LONDON (Reuters) - British shops had a better June than economists expected but retailers are their most downbeat about the month ahead since September last year, a survey showed on Tuesday, underscoring how cautious shoppers remain as inflation rises.
The Confederation of British Industry said its monthly retail sales balance rose to +12 in June, stronger than a median forecast of +2 in a Reuters poll of economists.
The balance had slumped to a four-month low of +2 in May.
Expectations for July fell to +3, matching a low last hit in September.
“The start of summer has seen shoppers hit the high street, lifting sales - if only modestly,” Anna Leach, the CBI’s head of economic intelligence, said.
“However, there’s no getting away from the fact that life is getting tougher, with retailers clearly cautious over the near-term outlook,” she said.

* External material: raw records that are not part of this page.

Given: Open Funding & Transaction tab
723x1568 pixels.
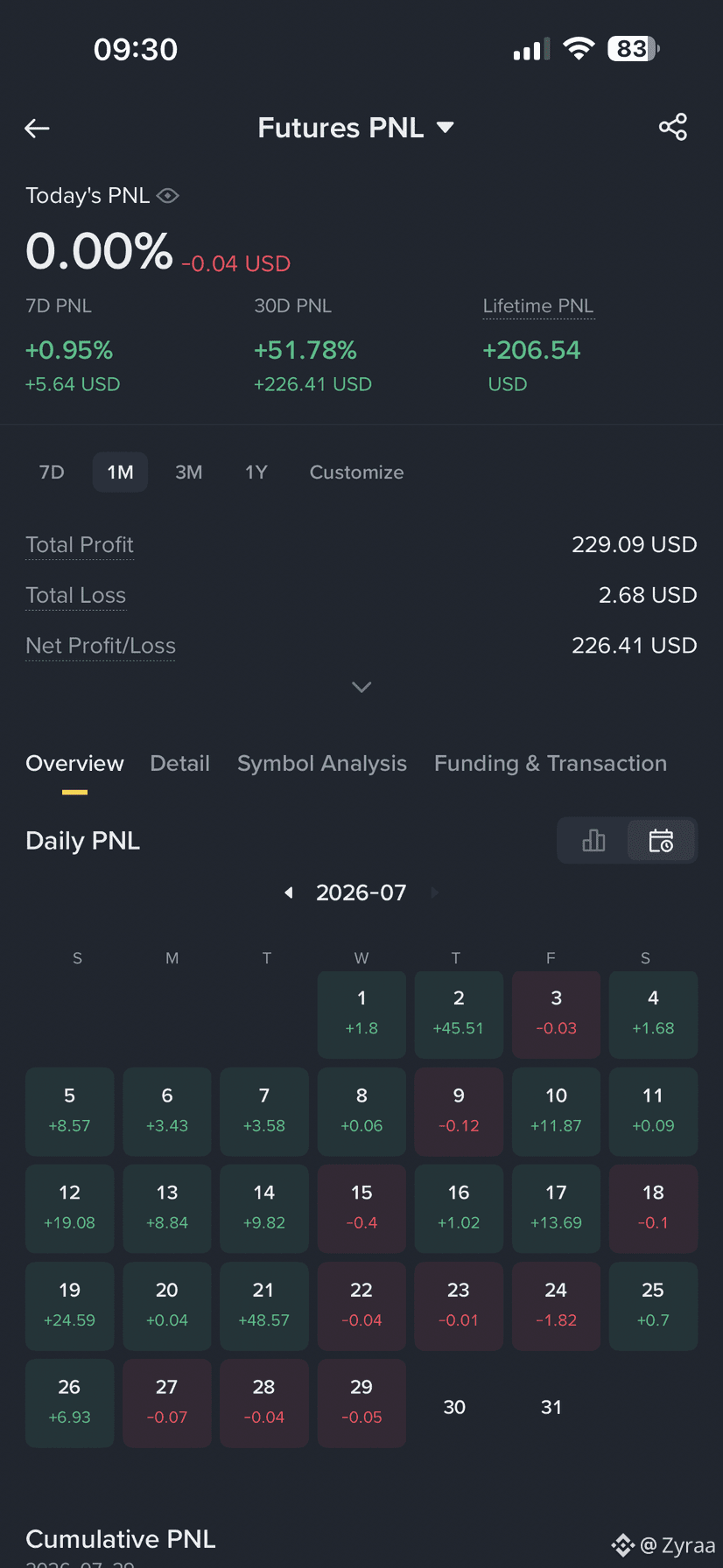Looking at the screenshot, I should [551, 764].
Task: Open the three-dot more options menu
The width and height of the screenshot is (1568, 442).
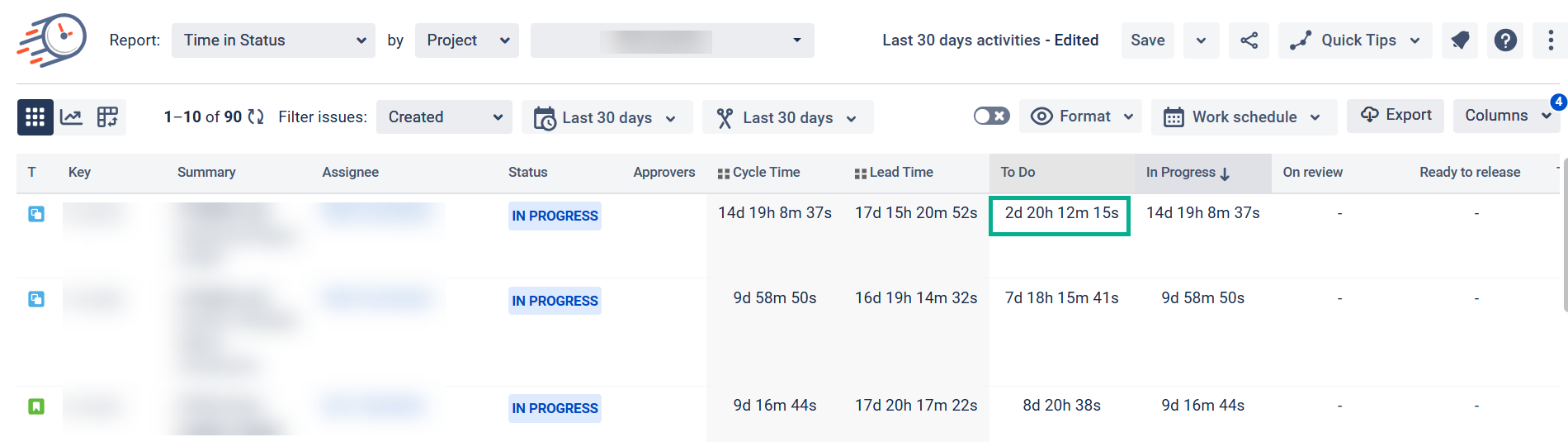Action: tap(1550, 40)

The CBI said sales were broadly in line with seasonal norms.
A rise in inflation to nearly 3 percent and a slowing of wage growth took some of the momentum out of consumer demand and the broader economy in early 2017.
A survey of consumer confidence published earlier on Tuesday showed households turned more downbeat after Britain’s messy election outcome and the latest signs of a weakening of the housing market.
The Bank of England, whose interest-rate setters split 5-3 this month on the need to raise borrowing costs to see off a rise in inflation, is waiting to see how consumers respond to the political uncertainty caused by Prime Minister Theresa May’s failure to win a parliamentary majority.